- [你的任务]:
A) 提取文本中,encode()方法返回什么?
B) 把提取文本中以“一般返回参数如下”开头的那段内容压缩成更简短的列表,保留每个参数的主要说明。

1. transformers包加载预训练好的Bert模型

# 1. 导入包
import torch
from transformers import BertTokenizer

# 2. 所需要的预训练好的model
model_name = 'bert-base-uncased'

# 3. 通过词典导入分词器
tokenizer = BertTokenizer.from_pretrained(model_name)
sentence = "A very clean and well decorated empty bathroom."

2. 得到句子Embedding

(1)encode()方法:仅返回input_ids

def encode(
        self,
        text: Union[TextInput, PreTokenizedInput, EncodedInput],
        text_pair: Optional[Union[TextInput, PreTokenizedInput, EncodedInput]] = None,
        add_special_tokens: bool = True,
        padding: Union[bool, str, PaddingStrategy] = False,
        truncation: Union[bool, str, TruncationStrategy] = False,
        max_length: Optional[int] = None,
        stride: int = 0,
        return_tensors: Optional[Union[str, TensorType]] = None,
        **kwargs
    )

(2)encode_plus()方法:返回所有的编码信息

 def encode_plus(
        self,
        text: Union[TextInput, PreTokenizedInput, EncodedInput],
        text_pair: Optional[Union[TextInput, PreTokenizedInput, EncodedInput]] = None,
        add_special_tokens: bool = True,
        padding: Union[bool, str, PaddingStrategy] = False,
        truncation: Union[bool, str, TruncationStrategy] = False,
        max_length: Optional[int] = None,
        stride: int = 0,
        is_split_into_words: bool = False,
        pad_to_multiple_of: Optional[int] = None,
        return_tensors: Optional[Union[str, TensorType]] = None,
        return_token_type_ids: Optional[bool] = None,
        return_attention_mask: Optional[bool] = None,
        return_overflowing_tokens: bool = False,
        return_special_tokens_mask: bool = False,
        return_offsets_mapping: bool = False,
        return_length: bool = False,
        verbose: bool = True,
        **kwargs
    )

一般返回参数如下:

  1. input_ids:表示单词在词典中的编码id
  2. token_type_ids:区分两个句子的编码id(上句全为0,下句全为1)
  3. attention_mask:指定对哪些单词id进行self-Attention操作
  • 举例如下:
  • (1)encode()方法
# 4. 得到Embedding
# (1)encode()方法
print(tokenizer.encode(sentence))# encode仅返回input_ids
# [101, 7592, 1010, 2026, 2365, 2003, 5870, 1012, 102]
  • (2)encode_plus()方法
# (2)encode_plus()方法
print(tokenizer.encode_plus(sentence))# encode_plus返回所有的编码信息
  • (3)encode_plus()里面参数自定义
# (3)encode_plus()里面参数自定义
print(tokenizer.encode_plus(sentence, max_length=15, padding='max_length', return_attention_mask=True, return_token_type_ids=True, truncation=True))

- [数据条目]:
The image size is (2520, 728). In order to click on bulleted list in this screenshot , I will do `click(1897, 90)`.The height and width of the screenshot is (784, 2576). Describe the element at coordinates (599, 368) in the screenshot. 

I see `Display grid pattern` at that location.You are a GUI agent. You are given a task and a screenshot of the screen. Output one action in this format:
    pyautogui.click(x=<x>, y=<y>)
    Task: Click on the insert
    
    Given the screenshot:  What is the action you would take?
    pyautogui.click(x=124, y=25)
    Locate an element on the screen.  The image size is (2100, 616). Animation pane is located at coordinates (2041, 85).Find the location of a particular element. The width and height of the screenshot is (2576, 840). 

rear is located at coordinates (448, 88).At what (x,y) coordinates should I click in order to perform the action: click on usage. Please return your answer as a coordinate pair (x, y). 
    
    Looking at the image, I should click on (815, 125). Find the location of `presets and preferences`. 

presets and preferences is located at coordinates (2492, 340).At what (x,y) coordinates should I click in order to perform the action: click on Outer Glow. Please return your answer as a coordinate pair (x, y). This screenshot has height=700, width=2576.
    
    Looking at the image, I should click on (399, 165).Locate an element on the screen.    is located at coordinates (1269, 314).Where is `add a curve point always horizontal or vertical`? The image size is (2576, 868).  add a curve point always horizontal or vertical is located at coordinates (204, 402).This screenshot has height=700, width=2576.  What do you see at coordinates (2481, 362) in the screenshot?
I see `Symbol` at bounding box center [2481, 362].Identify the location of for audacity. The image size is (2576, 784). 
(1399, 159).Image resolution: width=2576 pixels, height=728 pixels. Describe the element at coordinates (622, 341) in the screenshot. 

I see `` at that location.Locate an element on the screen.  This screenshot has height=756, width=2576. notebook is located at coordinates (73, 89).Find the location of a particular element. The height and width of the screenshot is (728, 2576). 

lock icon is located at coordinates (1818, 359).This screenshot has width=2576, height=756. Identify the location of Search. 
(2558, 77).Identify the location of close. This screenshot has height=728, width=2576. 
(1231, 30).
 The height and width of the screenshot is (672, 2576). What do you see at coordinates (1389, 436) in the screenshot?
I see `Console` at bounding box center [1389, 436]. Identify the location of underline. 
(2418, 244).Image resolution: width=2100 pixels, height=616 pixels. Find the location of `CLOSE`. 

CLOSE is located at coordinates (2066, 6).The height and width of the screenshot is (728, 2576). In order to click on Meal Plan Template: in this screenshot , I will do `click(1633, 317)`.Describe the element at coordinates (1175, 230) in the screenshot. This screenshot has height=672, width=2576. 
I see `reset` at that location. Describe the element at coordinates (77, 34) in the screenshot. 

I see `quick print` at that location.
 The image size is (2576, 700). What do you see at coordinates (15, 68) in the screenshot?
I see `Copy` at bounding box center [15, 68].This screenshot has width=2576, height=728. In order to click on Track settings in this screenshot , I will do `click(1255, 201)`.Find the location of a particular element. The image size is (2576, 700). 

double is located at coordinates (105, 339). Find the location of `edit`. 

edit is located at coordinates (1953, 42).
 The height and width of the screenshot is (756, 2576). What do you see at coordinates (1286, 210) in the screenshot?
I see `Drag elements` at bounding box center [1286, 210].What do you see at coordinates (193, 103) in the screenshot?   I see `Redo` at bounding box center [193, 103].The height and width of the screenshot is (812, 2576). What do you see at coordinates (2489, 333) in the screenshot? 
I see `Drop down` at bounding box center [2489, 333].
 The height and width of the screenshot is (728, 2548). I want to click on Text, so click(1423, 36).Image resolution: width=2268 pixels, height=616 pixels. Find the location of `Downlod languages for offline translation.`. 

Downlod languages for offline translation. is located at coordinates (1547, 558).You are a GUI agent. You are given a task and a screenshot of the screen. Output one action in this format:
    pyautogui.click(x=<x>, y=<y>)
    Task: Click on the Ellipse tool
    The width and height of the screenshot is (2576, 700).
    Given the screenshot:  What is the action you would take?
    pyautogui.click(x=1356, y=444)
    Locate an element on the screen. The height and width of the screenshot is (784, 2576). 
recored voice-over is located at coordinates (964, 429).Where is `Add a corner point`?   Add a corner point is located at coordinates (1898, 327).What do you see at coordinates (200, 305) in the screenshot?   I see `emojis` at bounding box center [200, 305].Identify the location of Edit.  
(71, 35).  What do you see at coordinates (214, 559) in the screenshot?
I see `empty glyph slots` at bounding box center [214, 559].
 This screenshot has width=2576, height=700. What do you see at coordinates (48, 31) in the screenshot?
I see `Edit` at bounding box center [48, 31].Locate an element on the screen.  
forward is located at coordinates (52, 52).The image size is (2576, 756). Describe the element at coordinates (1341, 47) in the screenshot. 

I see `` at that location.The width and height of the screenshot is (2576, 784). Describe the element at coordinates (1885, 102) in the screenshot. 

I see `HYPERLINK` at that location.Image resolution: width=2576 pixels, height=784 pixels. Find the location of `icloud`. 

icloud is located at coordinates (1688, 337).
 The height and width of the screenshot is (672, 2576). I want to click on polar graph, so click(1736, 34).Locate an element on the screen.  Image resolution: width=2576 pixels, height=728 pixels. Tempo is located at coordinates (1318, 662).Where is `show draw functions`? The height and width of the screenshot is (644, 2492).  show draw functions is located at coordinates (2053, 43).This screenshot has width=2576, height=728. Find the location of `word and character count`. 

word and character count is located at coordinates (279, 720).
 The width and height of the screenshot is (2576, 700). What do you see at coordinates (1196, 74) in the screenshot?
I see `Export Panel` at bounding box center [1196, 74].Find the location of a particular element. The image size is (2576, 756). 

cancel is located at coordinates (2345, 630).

- [参考答案]:
A) 仅返回input_ids。

B)
- input_ids:单词在词典中的编码id
- token_type_ids:区分两个句子,上句全为0,下句全为1
- attention_mask:指定对哪些单词id做self-Attention